Nous prendrons ici l'exemple de Particle Network afin d’analyser en détail les lacunes actuelles des produits Web3 en matière d’expérience utilisateur, ainsi que la manière de concevoir une solution technique globale adaptée. Une telle approche intégrée pourrait bien être la condition nécessaire à une adoption massive. Par ailleurs, la stratégie commerciale BtoBtoC de Particle constitue également un modèle que de nombreux projets devraient étudier et s’approprier.
Analyse complète de l’architecture produit de Particle
Particle Network adopte une approche centrée sur la réduction des barrières d’utilisation, selon une logique B2B2C pour le développement produit et écosystémique, proposant ainsi une solution complète destinée à l’adoption massive de Web3. Son architecture repose sur trois modules principaux :

zkWaaS, un service Wallet-as-a-Service basé sur les preuves à divulgation nulle (ZK). Grâce à un SDK fourni par Particle, les développeurs peuvent rapidement intégrer un module de portefeuille intelligent dans leurs dApp. Ce portefeuille, basé sur l’abstraction de compte (account abstraction), est sans clé (keyless) et sous forme de contrat intelligent. Il permet non seulement des scénarios basiques d’AA comme le paiement de frais par un tiers, mais aussi une connexion privée via OAuth façon Web2, ainsi que des fonctionnalités de transaction privée.
Particle Chain —— une solution d’abstraction de compte omnichaîne (Omnichain Account Abstraction), conçue pour résoudre les problèmes liés au déploiement, à la maintenance et à l'appel de portefeuilles intelligents à travers plusieurs chaînes. Elle inclut également un jeton de gaz universel (Unified Gas Token), destiné à simplifier l'utilisation de différents jetons de gaz sur plusieurs chaînes.
Intent Fusion Protocol, comprenant un langage DSL (langage spécifique au domaine) simple, un cadre Intent, et un réseau de solveurs (Solver Network), afin de construire un cadre d'interaction Web3 fondé sur les intentions (intents). L'utilisateur déclare simplement son intention de transaction, sans avoir à exécuter chaque étape manuellement, ce qui lui évite de penser à des chemins complexes et réduit la nécessité de comprendre les infrastructures techniques sous-jacentes.

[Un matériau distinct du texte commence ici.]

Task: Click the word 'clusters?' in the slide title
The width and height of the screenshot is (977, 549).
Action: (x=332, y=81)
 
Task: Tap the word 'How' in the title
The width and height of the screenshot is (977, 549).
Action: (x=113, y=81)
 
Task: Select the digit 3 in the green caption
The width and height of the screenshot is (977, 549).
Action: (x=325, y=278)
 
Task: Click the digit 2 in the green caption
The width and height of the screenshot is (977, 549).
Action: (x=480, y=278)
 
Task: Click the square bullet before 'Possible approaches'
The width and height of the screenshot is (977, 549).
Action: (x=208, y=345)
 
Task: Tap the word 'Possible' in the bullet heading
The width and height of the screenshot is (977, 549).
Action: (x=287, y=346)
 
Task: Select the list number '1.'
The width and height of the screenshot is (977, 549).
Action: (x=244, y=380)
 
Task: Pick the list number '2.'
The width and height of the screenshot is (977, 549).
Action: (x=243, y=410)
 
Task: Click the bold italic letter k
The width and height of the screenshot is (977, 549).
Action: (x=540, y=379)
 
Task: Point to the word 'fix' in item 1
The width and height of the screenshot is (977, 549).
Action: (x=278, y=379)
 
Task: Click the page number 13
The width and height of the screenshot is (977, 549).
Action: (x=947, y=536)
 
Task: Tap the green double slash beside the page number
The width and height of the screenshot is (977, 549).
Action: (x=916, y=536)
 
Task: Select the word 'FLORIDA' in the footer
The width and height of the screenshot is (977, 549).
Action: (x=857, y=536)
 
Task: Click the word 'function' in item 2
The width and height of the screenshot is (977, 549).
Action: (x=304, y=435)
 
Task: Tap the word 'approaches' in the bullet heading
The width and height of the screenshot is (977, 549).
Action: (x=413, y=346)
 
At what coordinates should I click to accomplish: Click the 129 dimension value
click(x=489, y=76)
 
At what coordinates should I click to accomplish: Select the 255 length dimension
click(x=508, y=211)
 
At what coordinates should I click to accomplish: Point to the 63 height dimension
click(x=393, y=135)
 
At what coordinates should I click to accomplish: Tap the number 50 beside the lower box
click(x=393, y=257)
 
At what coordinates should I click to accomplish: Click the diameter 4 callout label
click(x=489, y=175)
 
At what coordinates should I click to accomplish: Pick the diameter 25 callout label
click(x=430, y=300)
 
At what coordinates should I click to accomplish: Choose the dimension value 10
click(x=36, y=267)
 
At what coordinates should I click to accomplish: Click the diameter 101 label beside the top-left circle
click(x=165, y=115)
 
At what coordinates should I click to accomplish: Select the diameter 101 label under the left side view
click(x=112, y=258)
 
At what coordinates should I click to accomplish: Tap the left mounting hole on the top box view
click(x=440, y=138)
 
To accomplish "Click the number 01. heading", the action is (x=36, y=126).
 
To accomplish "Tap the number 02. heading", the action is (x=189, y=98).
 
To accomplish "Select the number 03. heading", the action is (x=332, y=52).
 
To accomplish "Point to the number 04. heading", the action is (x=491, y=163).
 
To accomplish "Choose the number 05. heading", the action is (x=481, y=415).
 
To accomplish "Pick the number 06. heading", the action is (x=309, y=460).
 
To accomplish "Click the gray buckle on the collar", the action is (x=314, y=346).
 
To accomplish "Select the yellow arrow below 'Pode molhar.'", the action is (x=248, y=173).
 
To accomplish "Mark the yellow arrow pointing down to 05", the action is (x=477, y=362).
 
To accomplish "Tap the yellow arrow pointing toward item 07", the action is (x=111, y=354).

zkWaaS —— Portefeuille intelligent comme service combiné à la ZK
Du côté portefeuille, Particle propose principalement un service WaaS (Wallet-as-a-Service) aux développeurs de dApp via un SDK, dans l’objectif de les intégrer à son cadre complet d’adoption massive de Web3. Cette approche BtoBtoC présente plusieurs avantages du point de vue commercial et écosystémique :
La concurrence entre portefeuilles grand public (côté C) est déjà féroce, avec des fonctionnalités largement similaires ; ce n’est donc plus un bon point d’entrée. D’autre part, les développeurs de dApp préfèrent de plus en plus intégrer directement un portefeuille dans leur application pour éviter les frictions liées à la connexion externe, aux changements d’onglets lors des transactions, tout en offrant davantage de personnalisation.
L’acquisition d’utilisateurs côté C est coûteuse, contrairement au côté B. La croissance de l’utilisation de WaaS découle principalement des dApp ayant intégré le SDK. En se concentrant sur le développement commercial (BD) et les relations avec les développeurs, on peut étendre progressivement tout l’écosystème selon une logique de « conquête des villes entourant les campagnes ».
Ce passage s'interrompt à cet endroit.